## [Text excerpt]
Cash flow management for small businesses during COVID-19
The Coronavirus has resulted in a significant challenge to our economy and small business operators. Many businesses are facing financial pain. The hardest hit sectors are tourism, travel, hospitality and entertainment sectors, although consumer goods and retailers are also being impacted
The Federal Government of Australia has reacted with unparalleled support measures to assist businesses. However, these measures will be reduced over the second half of 2020 and businesses will be left to manage a subdued business environment. Good cash control and effective cash flow management will be increasingly important to empower businesses to continue.
It is critical that businesses understand their cash flow management and the effectiveness of their cash control to be prepared for the likely lengthy Coronavirus recovery period. Over the next week we will be discussing some of the key area’s businesses should be confident on.
Good Cash Controls
Good internal controls are important to minimise cash leakage and reduce the risk of fraud.
Cash management is the process of collecting and managing cash flows. It is a key element of a company’s financial solidity. Cash is the main asset companies use to pay their responsibilities on a regular basis. In business, companies have a variety of cash inflows and outflows that must be carefully managed in order to meet payment responsibilities as they fall due, plan for future payments and maintain satisfactory business solidity.
Given the importance of cash flow management in times like these, businesses should look to develop a plan for cash management as part of their business risk and continuity plans. Businesses often look to cut staff, delay paying suppliers or reduce dividends to generate cash, however these measures can have negative implications for stakeholders and are not always supportable. In order to maximise cash, business should understand all of the factors that impact cash flows in addition to the traditional working capital measures.
Cash Flow Forecasting
The cash flow forecast comprehensively projects a business’s cash flow and its future cash position. It includes cash received from accounts receivable, cash paid for accounts payable, cash paid for investing, and cash paid for financing. A cash flow forecast should report how much cash a company has readily available. Cash flow forecasting is often done on a monthly or quarterly basis, however during times such as these, businesses are turning to forecasting cash on a weekly or even daily basis.
Working Capital Management
A primary reason why small businesses fail is a lack of funding or working capital. In most instances a business owner is intimately aware of how much money is needed to keep operations running on a day-to-day basis, including funding payroll; paying fixed and varied overhead expenses, such as rent and utilities; and ensuring that vendors are paid on time. However, owners of failing companies are less in tune with how much revenue is generated by sales of products or services. This disconnect leads to funding shortfalls that can quickly put a business out of operation.
Variable and discretionary Costs
It is important to minimise discretionary spending and possibly try to convert fixed costs to variable costs.
Improve your cash to cash conversion cycle
There are several things you can do to improve both receivables and payables efficiency, ultimately leading to higher working capital and better operating cash flow. You can reduce the days payable or offer discounts to your customers for quick payments. They may also choose to use technologies that facilitate faster and easier payments such as automated billing and electronic payments. Advanced technology for payables management can also be helpful. Companies may choose to make automated bill payments or use direct payroll deposits to help improve payables cost efficiency.
Inventory can soak up cash. It is important for businesses to monitor order points and minimise order sizes whilst they focus on increasing inventory turnover. Well run businesses will understand and manage inventory turnover on a unit by unit basis.

## [Dataset entries]
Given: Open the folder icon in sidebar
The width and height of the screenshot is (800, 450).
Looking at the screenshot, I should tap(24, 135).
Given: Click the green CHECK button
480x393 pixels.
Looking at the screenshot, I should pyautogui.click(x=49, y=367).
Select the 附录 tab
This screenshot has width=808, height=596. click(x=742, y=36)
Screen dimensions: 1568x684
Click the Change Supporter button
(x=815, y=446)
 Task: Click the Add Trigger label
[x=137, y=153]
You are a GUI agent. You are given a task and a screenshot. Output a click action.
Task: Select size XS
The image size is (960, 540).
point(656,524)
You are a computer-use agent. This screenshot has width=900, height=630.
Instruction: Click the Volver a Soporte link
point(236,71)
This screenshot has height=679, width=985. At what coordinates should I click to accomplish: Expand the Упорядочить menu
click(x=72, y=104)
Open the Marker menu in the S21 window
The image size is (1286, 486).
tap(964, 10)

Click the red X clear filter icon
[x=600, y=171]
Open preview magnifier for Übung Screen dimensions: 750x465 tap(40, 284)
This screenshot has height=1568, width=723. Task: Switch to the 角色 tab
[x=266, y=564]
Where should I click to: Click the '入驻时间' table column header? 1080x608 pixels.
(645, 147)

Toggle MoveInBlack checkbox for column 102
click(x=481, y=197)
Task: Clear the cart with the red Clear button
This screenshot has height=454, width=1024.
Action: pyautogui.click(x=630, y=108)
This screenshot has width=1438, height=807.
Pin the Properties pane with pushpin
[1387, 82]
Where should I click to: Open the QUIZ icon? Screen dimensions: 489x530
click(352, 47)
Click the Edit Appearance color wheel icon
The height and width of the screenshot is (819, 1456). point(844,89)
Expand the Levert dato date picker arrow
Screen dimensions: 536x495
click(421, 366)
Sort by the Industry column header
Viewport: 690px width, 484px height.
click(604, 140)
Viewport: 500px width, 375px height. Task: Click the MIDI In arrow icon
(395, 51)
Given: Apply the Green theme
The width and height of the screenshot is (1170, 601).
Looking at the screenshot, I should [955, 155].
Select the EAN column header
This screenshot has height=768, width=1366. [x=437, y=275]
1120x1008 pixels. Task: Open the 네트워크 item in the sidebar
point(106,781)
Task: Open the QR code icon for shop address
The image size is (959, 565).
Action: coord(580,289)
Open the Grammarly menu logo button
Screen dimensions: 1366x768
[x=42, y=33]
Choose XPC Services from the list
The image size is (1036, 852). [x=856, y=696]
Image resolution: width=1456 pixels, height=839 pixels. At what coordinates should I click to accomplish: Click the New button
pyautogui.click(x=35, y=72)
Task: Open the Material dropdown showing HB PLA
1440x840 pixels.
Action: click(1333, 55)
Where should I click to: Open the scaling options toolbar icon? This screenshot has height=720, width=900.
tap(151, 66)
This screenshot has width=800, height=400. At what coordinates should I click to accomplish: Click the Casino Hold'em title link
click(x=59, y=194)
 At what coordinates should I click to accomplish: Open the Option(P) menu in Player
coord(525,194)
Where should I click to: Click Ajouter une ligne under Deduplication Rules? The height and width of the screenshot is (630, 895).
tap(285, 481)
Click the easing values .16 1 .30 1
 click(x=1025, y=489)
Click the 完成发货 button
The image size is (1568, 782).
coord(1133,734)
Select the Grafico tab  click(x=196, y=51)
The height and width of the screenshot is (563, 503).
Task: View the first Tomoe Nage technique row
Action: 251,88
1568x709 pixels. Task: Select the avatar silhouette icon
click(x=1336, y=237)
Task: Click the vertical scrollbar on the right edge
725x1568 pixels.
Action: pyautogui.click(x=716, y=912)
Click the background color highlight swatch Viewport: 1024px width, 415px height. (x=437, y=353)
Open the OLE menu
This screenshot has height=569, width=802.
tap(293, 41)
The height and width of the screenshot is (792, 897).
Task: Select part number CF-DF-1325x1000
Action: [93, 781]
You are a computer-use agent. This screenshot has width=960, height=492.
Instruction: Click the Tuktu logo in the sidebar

## [Work task 1]
List every section heading in the cash flow article.
## [Work task 2]
According to the cash flow article, how often is cash flow forecasting usually done?
## [Work task 3]
Rewrite the cash flow article between "Working Capital Management" and "to variable costs.", inclusive, changing "discretionary" to "optional".

## [Expected answer 1]
Good Cash Controls
Cash Flow Forecasting
Working Capital Management
Variable and discretionary Costs
Improve your cash to cash conversion cycle

## [Expected answer 2]
On a monthly or quarterly basis.

## [Expected answer 3]
Working Capital Management
A primary reason why small businesses fail is a lack of funding or working capital. In most instances a business owner is intimately aware of how much money is needed to keep operations running on a day-to-day basis, including funding payroll; paying fixed and varied overhead expenses, such as rent and utilities; and ensuring that vendors are paid on time. However, owners of failing companies are less in tune with how much revenue is generated by sales of products or services. This disconnect leads to funding shortfalls that can quickly put a business out of operation.
Variable and optional Costs
It is important to minimise optional spending and possibly try to convert fixed costs to variable costs.